The first 2 times I charged it, I used a 1A charger plug, and it took about 1 hour 15 minutes/ 1 hour 30 Minutes…
A bit confused and disappointed, I decided to use my 2A charger plug and it fully charged in 50-55 Minutes. I’m not really impressed.
The battery lasted me about 9-10 hours from a full charge, with casual use, firing with both 10W and 7W.
It lasted about 11-12 hours using it with only Draw Activation (7W) and about 8 hours using the bottom fire. But again, that is when using it casually, nothing too extreme.
I’ve used it with the lights off for the vast majority of a day and with the lights on for the vast majority of a day, and honestly there wasn’t that much noticeable difference. Probably about an hour when using it Draw Activation, but it is hard to tell, especially when the auto-sleep turns it off.
Although the lights are only a design feature, I think they deserve their own subheading.
The device lights are quite bright, even in broad daylight. Although they don’t cast any light in the sun, they still light up the majority of the mod.

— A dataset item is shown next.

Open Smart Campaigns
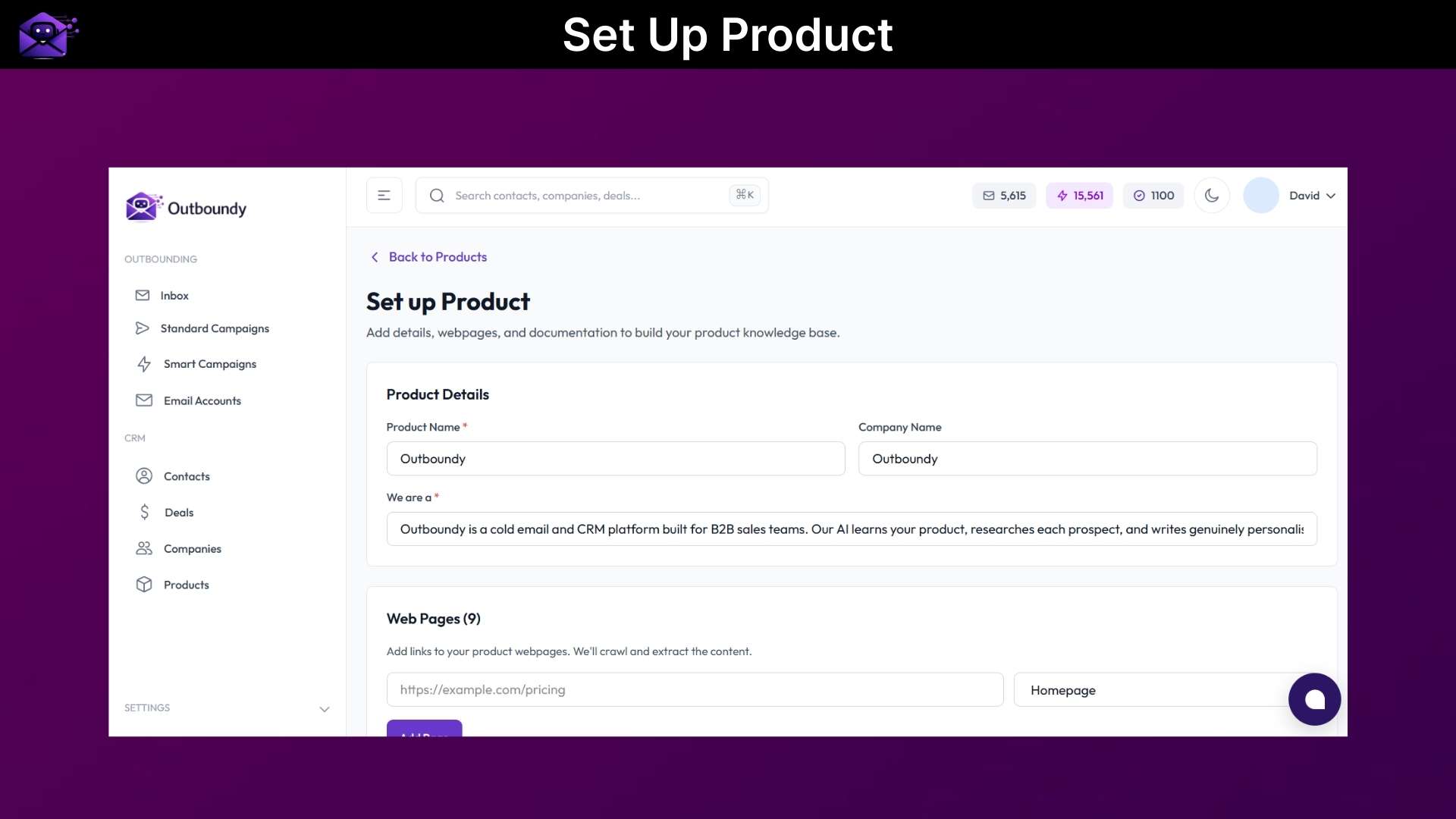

As I said earlier in the review, the lights don’t seem to use up too much of the battery, which can only be a good thing.
One thing I have noticed, the system gets white warm on the Constant Light mode. I noticed this on the first day, and then couldn’t replicate it, so I presumed I was making it up, but then tonight, as I was taking the pictures to finish the review, I noticed it again.
Can You Re-wick / Build the Fush Nano pods?
My best viewed youtube video is the Bident Rewicking tutorial (despite most people believing it can’t be done).
I really hoped I would be able to be just as useful for the Fush Nano Pods, but unfortunately there’s a lot of differences that just make it more hassle than it’s worth.
Firstly, it’s harder to get the cap off without breaking (although it can be done).
Then it’s not easy to remove the terminals (which trap the coil legs)
Even more so, the coil legs are held in place by silicone, which also seals the pod in a disposable manor. After removing the coil it is incredibly hard, if not impossible to reseal without applying more silicone.
The System does not accept resistance below 0.9ohms, so you have less resistance allowance to play with.
In conclusion, It is absolutely possible to rebuild and/or rewick the Fush Nano Pods, however I am not going to attempt it because I do not believe the resources (like extra silicone), time and effort would be worthwhile.
However, if at any point I think of (or find) a sustainable way to rebuild the pods, I will update this section of the review and upload a How-To video.
I have to say I have mixed feeling about my entire experience with the Acrohm Fush Nano. Due to the design I want to say it is rather gimmicky, and it is.
But it also performs quite well, if Acrohm release another pod for the system, that provides a little bit more flavour, the system would be a show stopper!
It’s fun, looks and feels good, produces great vapour and a half decent flavour.